*What the exercise asks*: In the entries below, find the line with "Expand Planetary Satellites menu" and the line with "You are a computer-use agent. The height"; give again those lines and every line between them, exactly.

Collected data:
______

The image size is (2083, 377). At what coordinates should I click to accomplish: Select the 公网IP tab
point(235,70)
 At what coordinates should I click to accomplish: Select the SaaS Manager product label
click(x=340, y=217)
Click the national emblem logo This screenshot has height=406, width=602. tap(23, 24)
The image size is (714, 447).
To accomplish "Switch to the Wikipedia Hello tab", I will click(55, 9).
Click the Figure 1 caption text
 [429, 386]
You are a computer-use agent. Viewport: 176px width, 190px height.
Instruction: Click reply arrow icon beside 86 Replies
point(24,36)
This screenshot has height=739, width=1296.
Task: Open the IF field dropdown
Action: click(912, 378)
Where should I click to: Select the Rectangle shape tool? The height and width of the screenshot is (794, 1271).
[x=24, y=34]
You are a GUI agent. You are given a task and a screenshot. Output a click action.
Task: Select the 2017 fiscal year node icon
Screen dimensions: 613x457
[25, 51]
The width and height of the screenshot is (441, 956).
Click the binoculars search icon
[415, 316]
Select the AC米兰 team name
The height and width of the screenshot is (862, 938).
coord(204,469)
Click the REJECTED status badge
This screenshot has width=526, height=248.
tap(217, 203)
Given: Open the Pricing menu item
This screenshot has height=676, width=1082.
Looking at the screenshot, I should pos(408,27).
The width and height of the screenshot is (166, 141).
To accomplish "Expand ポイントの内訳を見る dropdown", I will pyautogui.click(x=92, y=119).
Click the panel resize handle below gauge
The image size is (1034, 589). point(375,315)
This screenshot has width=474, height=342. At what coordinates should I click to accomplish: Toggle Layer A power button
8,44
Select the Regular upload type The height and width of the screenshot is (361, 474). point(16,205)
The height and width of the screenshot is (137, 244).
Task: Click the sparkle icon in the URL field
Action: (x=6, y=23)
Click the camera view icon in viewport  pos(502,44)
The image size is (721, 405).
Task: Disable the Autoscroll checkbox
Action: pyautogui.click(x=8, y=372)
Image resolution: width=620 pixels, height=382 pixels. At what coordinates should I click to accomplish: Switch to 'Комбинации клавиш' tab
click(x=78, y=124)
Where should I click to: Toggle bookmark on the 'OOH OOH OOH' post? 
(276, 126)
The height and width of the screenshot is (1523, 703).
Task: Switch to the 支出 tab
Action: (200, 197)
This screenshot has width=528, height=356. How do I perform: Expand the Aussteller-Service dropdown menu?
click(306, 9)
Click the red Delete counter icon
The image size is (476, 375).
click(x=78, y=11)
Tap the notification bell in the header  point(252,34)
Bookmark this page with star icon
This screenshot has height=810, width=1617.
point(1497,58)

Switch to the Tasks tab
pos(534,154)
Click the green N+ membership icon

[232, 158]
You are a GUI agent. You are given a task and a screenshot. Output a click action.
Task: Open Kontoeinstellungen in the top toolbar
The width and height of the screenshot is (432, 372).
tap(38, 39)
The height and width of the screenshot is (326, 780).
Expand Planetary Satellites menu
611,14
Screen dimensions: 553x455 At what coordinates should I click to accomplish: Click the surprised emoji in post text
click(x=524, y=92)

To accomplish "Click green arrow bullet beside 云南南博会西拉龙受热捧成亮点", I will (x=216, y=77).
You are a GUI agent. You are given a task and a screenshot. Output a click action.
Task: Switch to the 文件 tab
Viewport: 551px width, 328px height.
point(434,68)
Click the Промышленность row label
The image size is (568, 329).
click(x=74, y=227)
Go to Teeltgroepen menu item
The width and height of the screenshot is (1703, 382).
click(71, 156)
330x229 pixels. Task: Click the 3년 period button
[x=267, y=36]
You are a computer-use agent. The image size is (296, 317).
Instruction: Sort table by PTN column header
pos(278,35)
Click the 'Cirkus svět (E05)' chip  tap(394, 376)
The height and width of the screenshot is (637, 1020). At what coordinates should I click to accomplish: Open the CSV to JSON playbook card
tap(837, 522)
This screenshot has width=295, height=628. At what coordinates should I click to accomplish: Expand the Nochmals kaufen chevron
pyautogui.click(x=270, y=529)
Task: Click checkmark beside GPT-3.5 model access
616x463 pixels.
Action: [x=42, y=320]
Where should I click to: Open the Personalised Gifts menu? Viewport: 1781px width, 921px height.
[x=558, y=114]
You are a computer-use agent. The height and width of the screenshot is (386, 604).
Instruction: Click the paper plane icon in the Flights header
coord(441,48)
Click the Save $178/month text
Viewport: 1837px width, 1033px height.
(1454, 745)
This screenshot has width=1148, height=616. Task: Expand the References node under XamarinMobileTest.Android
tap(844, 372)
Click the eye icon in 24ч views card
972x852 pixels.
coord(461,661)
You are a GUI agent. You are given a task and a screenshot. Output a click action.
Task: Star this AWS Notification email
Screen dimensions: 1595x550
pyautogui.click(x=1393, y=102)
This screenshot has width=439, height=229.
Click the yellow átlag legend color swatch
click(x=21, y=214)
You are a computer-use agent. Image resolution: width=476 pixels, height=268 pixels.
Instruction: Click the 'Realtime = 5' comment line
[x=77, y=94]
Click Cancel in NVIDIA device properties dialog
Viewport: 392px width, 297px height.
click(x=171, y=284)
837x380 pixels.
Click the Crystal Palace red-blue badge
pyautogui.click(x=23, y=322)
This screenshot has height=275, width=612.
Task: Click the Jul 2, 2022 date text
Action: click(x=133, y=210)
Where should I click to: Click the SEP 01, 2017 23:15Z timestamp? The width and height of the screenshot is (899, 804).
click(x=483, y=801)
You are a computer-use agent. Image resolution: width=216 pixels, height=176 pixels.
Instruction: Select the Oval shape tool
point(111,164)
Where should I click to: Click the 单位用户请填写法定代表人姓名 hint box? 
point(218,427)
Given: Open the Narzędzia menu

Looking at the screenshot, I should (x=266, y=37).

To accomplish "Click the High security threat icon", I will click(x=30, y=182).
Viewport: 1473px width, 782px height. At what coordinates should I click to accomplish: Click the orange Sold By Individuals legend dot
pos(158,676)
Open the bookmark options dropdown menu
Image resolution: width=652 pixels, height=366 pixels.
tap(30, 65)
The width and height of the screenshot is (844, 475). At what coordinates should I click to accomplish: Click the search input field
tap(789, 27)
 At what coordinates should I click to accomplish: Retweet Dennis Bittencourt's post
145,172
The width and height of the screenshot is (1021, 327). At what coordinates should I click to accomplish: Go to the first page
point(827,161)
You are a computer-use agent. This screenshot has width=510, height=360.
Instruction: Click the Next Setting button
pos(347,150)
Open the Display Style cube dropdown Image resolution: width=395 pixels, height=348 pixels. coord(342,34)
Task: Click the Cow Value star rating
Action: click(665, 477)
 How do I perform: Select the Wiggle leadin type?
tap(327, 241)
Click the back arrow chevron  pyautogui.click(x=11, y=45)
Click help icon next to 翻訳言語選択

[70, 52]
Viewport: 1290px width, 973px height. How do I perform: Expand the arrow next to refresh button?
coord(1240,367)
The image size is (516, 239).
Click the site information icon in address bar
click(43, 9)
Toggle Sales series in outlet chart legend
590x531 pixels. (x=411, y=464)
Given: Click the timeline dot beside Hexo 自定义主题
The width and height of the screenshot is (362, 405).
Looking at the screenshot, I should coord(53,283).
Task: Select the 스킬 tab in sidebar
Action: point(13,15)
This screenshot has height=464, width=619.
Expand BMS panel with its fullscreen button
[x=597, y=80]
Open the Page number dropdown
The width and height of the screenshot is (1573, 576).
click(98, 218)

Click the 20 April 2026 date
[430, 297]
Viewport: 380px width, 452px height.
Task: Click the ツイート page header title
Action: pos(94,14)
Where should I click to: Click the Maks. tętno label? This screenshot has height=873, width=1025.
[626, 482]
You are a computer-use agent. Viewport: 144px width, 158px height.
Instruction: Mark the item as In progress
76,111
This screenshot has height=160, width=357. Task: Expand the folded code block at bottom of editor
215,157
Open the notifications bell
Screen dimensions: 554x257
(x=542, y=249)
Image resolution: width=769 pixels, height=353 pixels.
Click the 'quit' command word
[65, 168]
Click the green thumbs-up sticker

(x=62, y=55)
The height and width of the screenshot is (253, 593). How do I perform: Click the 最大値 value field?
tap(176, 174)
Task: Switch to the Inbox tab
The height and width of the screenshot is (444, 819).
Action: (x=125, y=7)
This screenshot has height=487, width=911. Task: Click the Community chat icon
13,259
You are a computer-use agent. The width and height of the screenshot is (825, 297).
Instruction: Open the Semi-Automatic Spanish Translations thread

______

*Solved problem*:
Expand Planetary Satellites menu
611,14
Screen dimensions: 553x455 At what coordinates should I click to accomplish: Click the surprised emoji in post text
click(x=524, y=92)

To accomplish "Click green arrow bullet beside 云南南博会西拉龙受热捧成亮点", I will (x=216, y=77).
You are a GUI agent. You are given a task and a screenshot. Output a click action.
Task: Switch to the 文件 tab
Viewport: 551px width, 328px height.
point(434,68)
Click the Промышленность row label
The image size is (568, 329).
click(x=74, y=227)
Go to Teeltgroepen menu item
The width and height of the screenshot is (1703, 382).
click(71, 156)
330x229 pixels. Task: Click the 3년 period button
[x=267, y=36]
You are a computer-use agent. The image size is (296, 317).
Instruction: Sort table by PTN column header
pos(278,35)
Click the 'Cirkus svět (E05)' chip  tap(394, 376)
The height and width of the screenshot is (637, 1020). At what coordinates should I click to accomplish: Open the CSV to JSON playbook card
tap(837, 522)
This screenshot has width=295, height=628. At what coordinates should I click to accomplish: Expand the Nochmals kaufen chevron
pyautogui.click(x=270, y=529)
Task: Click checkmark beside GPT-3.5 model access
616x463 pixels.
Action: [x=42, y=320]
Where should I click to: Open the Personalised Gifts menu? Viewport: 1781px width, 921px height.
[x=558, y=114]
You are a computer-use agent. The height and width of the screenshot is (386, 604).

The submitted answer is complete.